Scientific classification
- Domain: Eukaryota
- Kingdom: Animalia
- Phylum: Chordata
- Class: Actinopterygii
- Order: Syngnathiformes
- Family: Syngnathidae
- Genus: Hippichthys
- Species: H. penicillus
- Binomial name: Hippichthys penicillus Cantor, 1849
- Synonyms: Corythroichthys quinquarius Snyder, 1911; Hippichthys gazella Whitley, 1947; Parasyngnathus penicillus Cantor, 1849; Syngnathus altirostris Ogilby, 1890; Syngnathus argyrostictus Kaup, 1856; Syngnathus biserialis Kaup, 1856; Syngnathus penicillus Cantor, 1849;

= Hippichthys penicillus =

- Authority: Cantor, 1849
- Conservation status: LC

Species of fish

The beady pipefish (Hippichthys penicillus) is a species of pipefish of the family Syngnathidae.
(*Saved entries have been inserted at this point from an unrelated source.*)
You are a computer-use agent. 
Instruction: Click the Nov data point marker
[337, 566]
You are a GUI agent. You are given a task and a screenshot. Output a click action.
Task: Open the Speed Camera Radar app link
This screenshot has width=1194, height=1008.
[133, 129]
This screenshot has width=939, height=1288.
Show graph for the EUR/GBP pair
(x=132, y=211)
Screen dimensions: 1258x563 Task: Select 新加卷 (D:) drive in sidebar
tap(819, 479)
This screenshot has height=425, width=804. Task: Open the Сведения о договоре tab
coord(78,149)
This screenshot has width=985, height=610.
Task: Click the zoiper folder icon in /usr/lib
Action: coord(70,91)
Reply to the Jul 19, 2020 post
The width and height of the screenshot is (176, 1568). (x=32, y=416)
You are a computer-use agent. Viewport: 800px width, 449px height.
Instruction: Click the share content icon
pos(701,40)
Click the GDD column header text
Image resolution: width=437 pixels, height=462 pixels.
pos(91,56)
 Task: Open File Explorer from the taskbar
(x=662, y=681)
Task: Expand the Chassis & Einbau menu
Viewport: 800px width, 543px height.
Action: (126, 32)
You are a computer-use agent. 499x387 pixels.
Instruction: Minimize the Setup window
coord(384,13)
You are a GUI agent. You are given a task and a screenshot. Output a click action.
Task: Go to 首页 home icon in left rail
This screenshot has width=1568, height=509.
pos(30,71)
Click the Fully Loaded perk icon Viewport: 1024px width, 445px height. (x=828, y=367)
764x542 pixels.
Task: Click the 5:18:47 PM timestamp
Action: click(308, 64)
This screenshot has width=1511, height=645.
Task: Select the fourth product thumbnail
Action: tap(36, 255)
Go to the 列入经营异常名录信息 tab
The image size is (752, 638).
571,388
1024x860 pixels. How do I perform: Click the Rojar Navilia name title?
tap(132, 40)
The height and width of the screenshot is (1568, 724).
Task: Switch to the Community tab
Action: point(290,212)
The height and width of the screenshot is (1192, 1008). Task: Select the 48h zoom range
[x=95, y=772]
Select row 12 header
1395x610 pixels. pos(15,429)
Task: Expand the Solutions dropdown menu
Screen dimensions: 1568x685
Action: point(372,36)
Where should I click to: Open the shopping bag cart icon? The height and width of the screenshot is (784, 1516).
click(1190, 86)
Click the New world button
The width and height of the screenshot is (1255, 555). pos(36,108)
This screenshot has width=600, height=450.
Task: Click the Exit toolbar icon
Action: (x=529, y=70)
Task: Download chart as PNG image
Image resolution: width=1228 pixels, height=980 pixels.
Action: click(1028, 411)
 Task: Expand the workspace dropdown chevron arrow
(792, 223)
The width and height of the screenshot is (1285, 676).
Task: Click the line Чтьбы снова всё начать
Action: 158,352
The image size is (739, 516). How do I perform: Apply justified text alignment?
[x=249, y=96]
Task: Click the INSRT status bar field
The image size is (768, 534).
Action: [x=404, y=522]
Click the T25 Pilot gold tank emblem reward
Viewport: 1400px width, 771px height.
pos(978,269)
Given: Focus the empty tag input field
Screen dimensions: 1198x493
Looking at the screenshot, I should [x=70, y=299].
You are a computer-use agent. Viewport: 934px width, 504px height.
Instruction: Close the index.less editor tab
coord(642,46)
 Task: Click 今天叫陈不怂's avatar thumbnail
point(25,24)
It is found in the Indo-West Pacific, from the western Persian Gulf, to the north central Indian Ocean, to Japan and Australia. It lives in the lower parts of streams and rivers, estuarine habitats such as seagrass beds and mangroves, and shallow inshore habitats, where it can grow to lengths of 16-18 cm. It is expected to feed on small crustaceans, similar to other pipefish. This species is ovoviviparous, with males carrying eggs in a brood pouch before giving birth to live young. Average brood size is 177.

==Identification==

H. penicuillus is usually tan, greenish, or brown, with narrow pale bars across the back and dark edged white spots on the sides. The sides of tail rings usually have a pale blotch on or above the inferior ridge.